Camel-hair brushes are used in signwriting. Camel-hair brushes can be used for watercolour painting but are not the best choice. They are poor where good points are required and do not hold their shape well when in contact with water. They are, however, good as large flat brushes when broad areas are being painted. They also do not perform well with heavy paints, especially the formerly widely used white lead-based paints. The weight of the paint tends to make the brush collapse.

Pinstriping is the application of thin decorative lines to an object. This can range from simple coachlines down the side of motor cars, to elaborate decoration of furniture. Pinstriping brushes are traditionally camel-hair brushes. These are sometimes called striping pencils and are small brushes with very long bristles. The idea of the length is to hold a greater amount of paint so that very long lines can be painted in one stroke. Pinstripers originally made their own brushes (and sometimes still do) from the bristles of a larger camel-hair brush, but dedicated brushes are now available. One of the earliest such brushes was designed by Andrew Mack in 1891, a carriage striper for the J.J. Deal wagon and buggy company in Jonesville, Michigan. Mack was dissatisfied with the brushes supplied by the Deal company and made his own. These became so popular with other pinstripers around the country that he left Deal to set up his own company, the Mack Brush Company, which still makes highly regarded pinstriping brushes in Michigan.

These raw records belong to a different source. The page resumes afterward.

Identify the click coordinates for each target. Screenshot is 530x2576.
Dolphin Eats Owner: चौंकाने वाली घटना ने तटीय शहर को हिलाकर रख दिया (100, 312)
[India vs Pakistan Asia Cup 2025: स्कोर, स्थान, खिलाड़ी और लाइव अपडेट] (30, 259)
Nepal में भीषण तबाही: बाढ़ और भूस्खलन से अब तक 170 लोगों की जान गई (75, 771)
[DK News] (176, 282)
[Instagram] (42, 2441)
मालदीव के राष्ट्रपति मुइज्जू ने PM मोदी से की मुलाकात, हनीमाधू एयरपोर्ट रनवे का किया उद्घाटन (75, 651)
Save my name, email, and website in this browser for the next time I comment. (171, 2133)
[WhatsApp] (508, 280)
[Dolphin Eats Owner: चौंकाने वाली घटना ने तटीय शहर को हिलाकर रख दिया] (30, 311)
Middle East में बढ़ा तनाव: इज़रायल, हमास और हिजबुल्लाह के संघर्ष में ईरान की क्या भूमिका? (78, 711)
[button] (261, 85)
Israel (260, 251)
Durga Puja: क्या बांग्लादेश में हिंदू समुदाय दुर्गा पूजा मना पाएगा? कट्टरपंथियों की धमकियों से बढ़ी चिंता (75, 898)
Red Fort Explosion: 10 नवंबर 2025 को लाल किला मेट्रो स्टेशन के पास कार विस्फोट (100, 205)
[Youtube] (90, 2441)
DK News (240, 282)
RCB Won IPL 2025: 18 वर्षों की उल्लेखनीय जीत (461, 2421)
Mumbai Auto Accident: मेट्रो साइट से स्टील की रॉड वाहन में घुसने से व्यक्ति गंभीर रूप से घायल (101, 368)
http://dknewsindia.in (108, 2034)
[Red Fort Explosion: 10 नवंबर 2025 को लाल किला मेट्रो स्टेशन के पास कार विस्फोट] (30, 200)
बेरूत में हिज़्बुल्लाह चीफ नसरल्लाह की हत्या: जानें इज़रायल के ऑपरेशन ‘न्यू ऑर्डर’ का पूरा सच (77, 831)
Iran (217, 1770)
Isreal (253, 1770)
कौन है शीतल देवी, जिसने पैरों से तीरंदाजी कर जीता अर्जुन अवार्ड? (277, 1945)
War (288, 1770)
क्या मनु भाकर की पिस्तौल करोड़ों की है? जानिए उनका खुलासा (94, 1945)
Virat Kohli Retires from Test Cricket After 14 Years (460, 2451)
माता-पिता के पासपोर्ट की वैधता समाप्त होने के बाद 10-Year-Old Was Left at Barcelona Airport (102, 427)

Camel-hair brushes have many uses in woodworking, including applying finishes. Camel hair is less effective at working into corners or to a line because of the poorer point (or edge) on the tip.

The brushes barbers use to remove the loose hairs from the back of the customer's neck can be camel hair. They are also the preferred brushes for surgeons, dentists, and jewellers. Their soft bristles make them ideal for cleaning dust from delicate equipment or materials, such as film or stills cameras.